In the poll of more than 160 chief executive officers and directors of North American public and private companies, directors ranked CEOs highly in terms of planning and decision making, but cited "mentoring skills" and "board engagement" as the biggest weaknesses among CEOs.
While boards clearly recognize these shortcomings, "the problem is they are not evaluating CEOs against those measures in a meaningful way," said Stephen Miles, founder and chief executive of The Miles Group, in a statement.
Enter the CHRO, says David Larcker, professor of accounting, co-director of the Center for Leadership Development and Research at the Stanford Graduate School of Business and study co-author.
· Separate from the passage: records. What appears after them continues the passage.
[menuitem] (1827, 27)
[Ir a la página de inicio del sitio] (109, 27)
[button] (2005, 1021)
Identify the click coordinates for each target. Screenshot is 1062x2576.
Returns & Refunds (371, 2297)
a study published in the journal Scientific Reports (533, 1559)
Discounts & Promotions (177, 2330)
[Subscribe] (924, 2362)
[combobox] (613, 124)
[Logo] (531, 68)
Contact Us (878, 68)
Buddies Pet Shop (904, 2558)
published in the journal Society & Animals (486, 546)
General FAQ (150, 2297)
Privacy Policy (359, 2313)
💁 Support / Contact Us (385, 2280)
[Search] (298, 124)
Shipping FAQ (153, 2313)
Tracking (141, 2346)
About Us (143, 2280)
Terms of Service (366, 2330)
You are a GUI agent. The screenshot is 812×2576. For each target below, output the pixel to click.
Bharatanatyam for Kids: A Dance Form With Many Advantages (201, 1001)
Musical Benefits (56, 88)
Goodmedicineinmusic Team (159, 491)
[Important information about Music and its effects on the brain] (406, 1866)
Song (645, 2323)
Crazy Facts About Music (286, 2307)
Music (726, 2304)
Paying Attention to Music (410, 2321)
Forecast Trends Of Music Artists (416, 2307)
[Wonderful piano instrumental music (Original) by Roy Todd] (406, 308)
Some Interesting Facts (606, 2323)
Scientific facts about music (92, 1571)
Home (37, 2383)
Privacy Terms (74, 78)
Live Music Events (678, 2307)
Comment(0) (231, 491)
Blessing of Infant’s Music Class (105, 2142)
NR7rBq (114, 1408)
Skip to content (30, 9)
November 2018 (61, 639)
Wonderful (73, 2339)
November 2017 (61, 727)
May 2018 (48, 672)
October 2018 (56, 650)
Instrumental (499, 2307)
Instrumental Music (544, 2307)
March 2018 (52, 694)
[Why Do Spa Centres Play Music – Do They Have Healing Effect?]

"There is lots of talk about how these sort of non-financial metrics map into the organization's strategy for CEO evaluation," says Larcker. "Ultimately, you want to see they're folding into the CEO evaluation process in a big way."
To see that happen, HR leaders must help determine which among these factors will be key performance indicators, he says.
"Typical things will be employee measures, customer measures. HR must get serious about measuring these things. Show management that when these numbers move around, they tell you something about future financial results. These aren't just random metrics. They tell us something about the company's prospects for success."